Started by Karel Zakover 25 years ago8 messages

zakkr@zf.jcu.cz

over 25 years ago

On Sat, 29 Apr 2000, Tom Lane wrote:

Background
----------

We already do most of our memory allocation in "memory contexts", which
are usually AllocSets as implemented by backend/utils/mmgr/aset.c.
(Is there any value in allowing for other memory context types? We could

I have "aset" variant, that allow create and work with memory context in
a shared memory.

save some cycles by getting rid of a level of indirection here.) What
we need to do is create more contexts and define proper rules about when
they can be freed.

The basic operations on a memory context are:

* create a context

A questuon, need we really any name for context? I mean an example
"CreateGlobalMemory(char *name)". Global memory routines expect that
a context name is static. It is a litle problem if contexts are created
dynamic. I suggest change it and allocate context name in context memory.

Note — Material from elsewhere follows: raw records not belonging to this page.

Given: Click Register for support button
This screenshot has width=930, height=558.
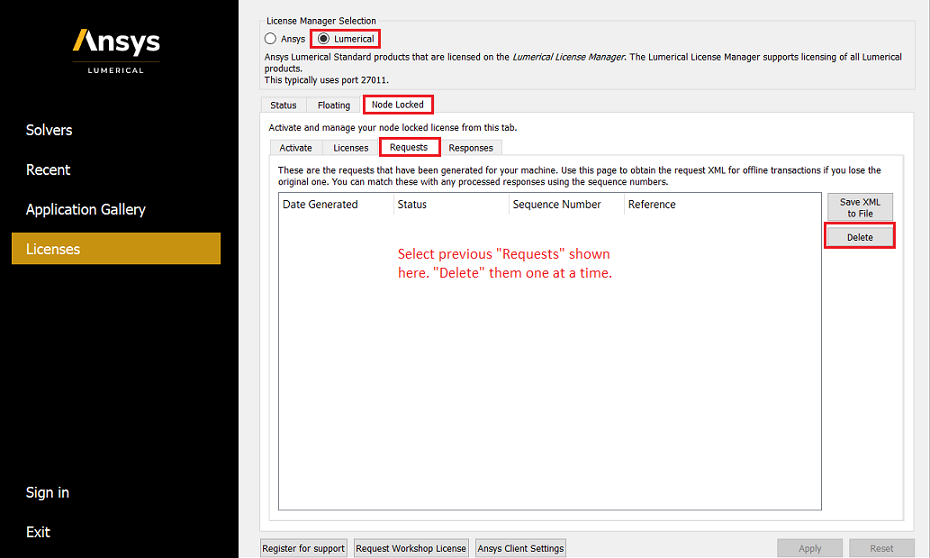Looking at the screenshot, I should (x=303, y=548).
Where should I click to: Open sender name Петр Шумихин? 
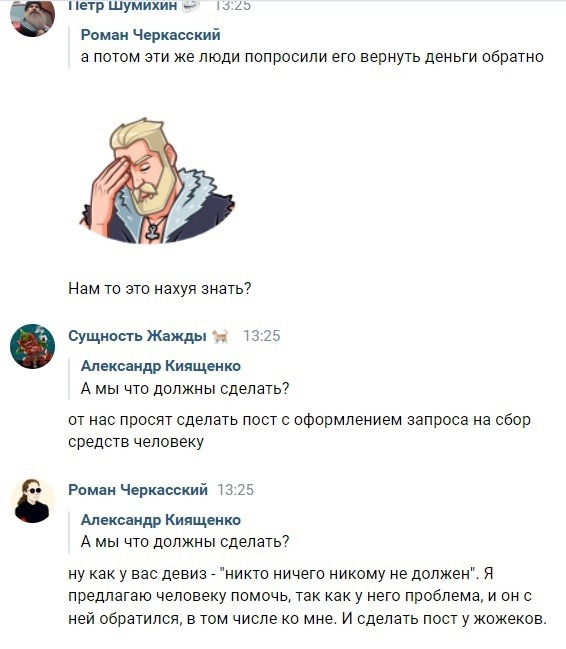pyautogui.click(x=123, y=5)
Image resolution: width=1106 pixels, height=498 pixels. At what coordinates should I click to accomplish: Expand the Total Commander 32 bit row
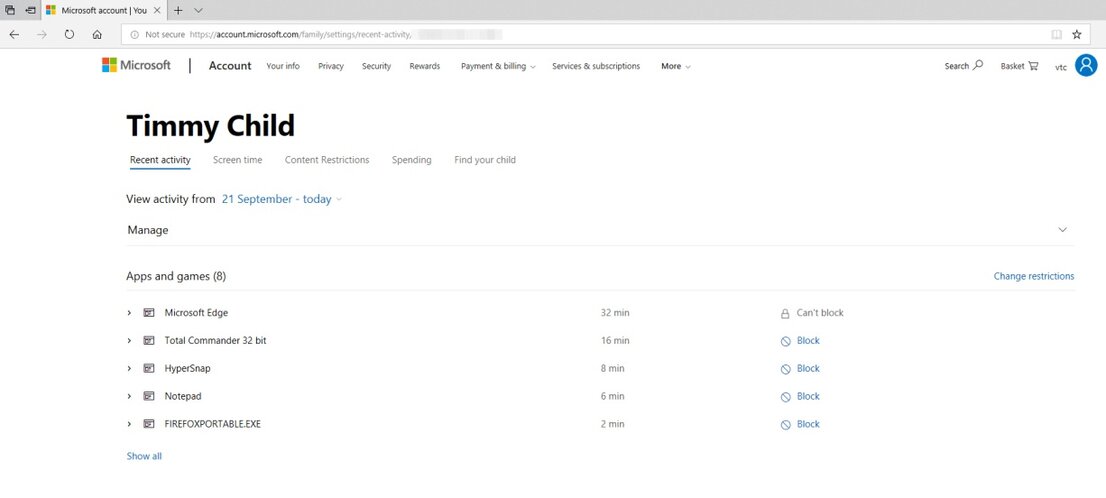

About blocks deallocation, now if context is destroyed for all blocks are
call free(). And if some context needs new block the aset.c call malloc().
What create a "BlockFreeList" with limited size (and allow set size for
this pool as new postmaster command line switch), and instead call the free()
for each block, remove a block (standard block, not a large) to this
BlockFreeList and instead the malloc() try first look at to this list?

in that context. The MemoryContextSwitchTo() operation selects a new
current context (and returns the previous context, so that the caller can
restore the previous context before exiting).

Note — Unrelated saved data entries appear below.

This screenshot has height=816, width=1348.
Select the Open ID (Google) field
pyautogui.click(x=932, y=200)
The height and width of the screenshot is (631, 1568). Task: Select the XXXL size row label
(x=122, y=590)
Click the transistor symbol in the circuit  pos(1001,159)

Note: there is no really good reason for pfree() to be tied to the current
memory context; it ought to be possible to pfree() a chunk of memory no
matter which context it was allocated from. Currently we cannot do that

I not sure if I understent here.

What the chunk->aset pointer in all chunks? It is pointer to a setData and
the AllocSetFree() need this pointer only. The AllocSetFree() not use full
context struct.

IMHO is very easy implement pfree() and repalloc() independent on
CurrentMemoryContext setting. The MemoryContextSwitchTo() needs palloc()
only. Or not?

because of the possibility that there is more than one kind of memory
context. If they were all AllocSets then the problem goes away, which is
one reason I'd like to eliminate the provision for other kinds of
contexts.

Additions to the memory-context mechanism
-----------------------------------------

If we are going to have more contexts, we need more mechanism for keeping
track of them; else we risk leaking whole contexts under error conditions.
We can do this as follows:

1. There will be two kinds of contexts, "permanent" and "temporary".
Permanent contexts are never reset or deleted except by explicit caller
command (in practice, they probably won't ever be, period). There will
not be very many of these --- perhaps only the existing TopMemoryContext
and CacheMemoryContext. We should avoid having very much code run with
CurrentMemoryContext pointing at a permanent context, since any forgotten
palloc() represents a permanent memory leak.

And what you mean about total persistent contexts in shared memory?
I create for the QueryCache specific top context that is stored in the
QueryCache pool (shmem) and is independent on standard TopMemoryContext.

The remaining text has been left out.